Predictably, the result was 94% in favour of independence.

But it should be remembered that secessionist political parties have only ever got as much as 16% in official elections.

Instead, the motivation for this vote has more to do with timing. Spain’s constitutional court is about to rule on a charter of autonomy that gave Catalonia greater powers in 2006. Spain’s right People’s Party lodged an appeal against this charter.

This is about the two vital dimensions of Spanish politics: Left-Right as well as mono-national vs pluri-national statehood.

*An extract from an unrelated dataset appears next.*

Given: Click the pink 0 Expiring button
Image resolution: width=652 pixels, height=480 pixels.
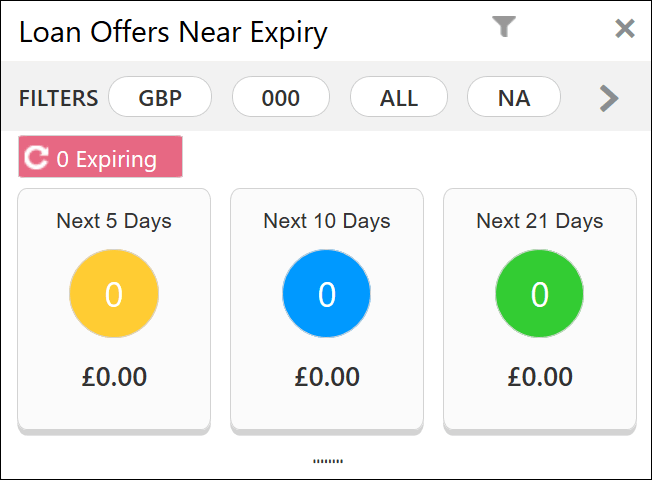Looking at the screenshot, I should (100, 157).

Ever so briefly: Post-Franco, when designing the Spanish constitution, a fudge was made by describing the Kingdom of Spain as “a nation formed by nationalities and regions”, and Catalonia is defined as a “nationality”. Catalonians would describe themselves as a “nation”.

Spaniards of the mono-national perspective make comparisons to mono-national and centralised France. Pluri-nationalists prefer the Swiss canton model.

I can only make reference to the Irish/British/American experience (and I’ll cheat by including Canadian).

The American comparison is pretty straightforward: its nationalism is based on a civic code, with reference to divine exceptionalism. America’s experiences of immigration, territorial expansion (and the massacre of native Indians), civil war and civil rights finally consolidated a more unitary definition of American nationalism. (I argue it was pretty diffuse up until the 1960s, hiterto states’ rights and regional cultural variations.) So, no real comparison then!

In so many ways, Canada resembles what American would have looked like if the Yanks didn’t win it War of Independence and/or had no cause to go to war in the first place. If America was a melting pot in a new experiment on civic nationalism, then Canada embarked on a patchwork blanket of at least attempting to reconcile competing nationalisms. If less mono-national than America, it’s certainly more than Britain’s.

Ah, Britain. Or more accurately on this topic, the United Kingdom and its multi-national, multi-country state, formerly of “Great Britain and Ireland”, now “Great Britain and Northern Ireland”. Indeed, if you consider the four original nations of the English, Welsh, Scottish, and Irish, you can today observe four types of national development (with split Irish/British national identity in Northern Ireland arguably making a fifth type).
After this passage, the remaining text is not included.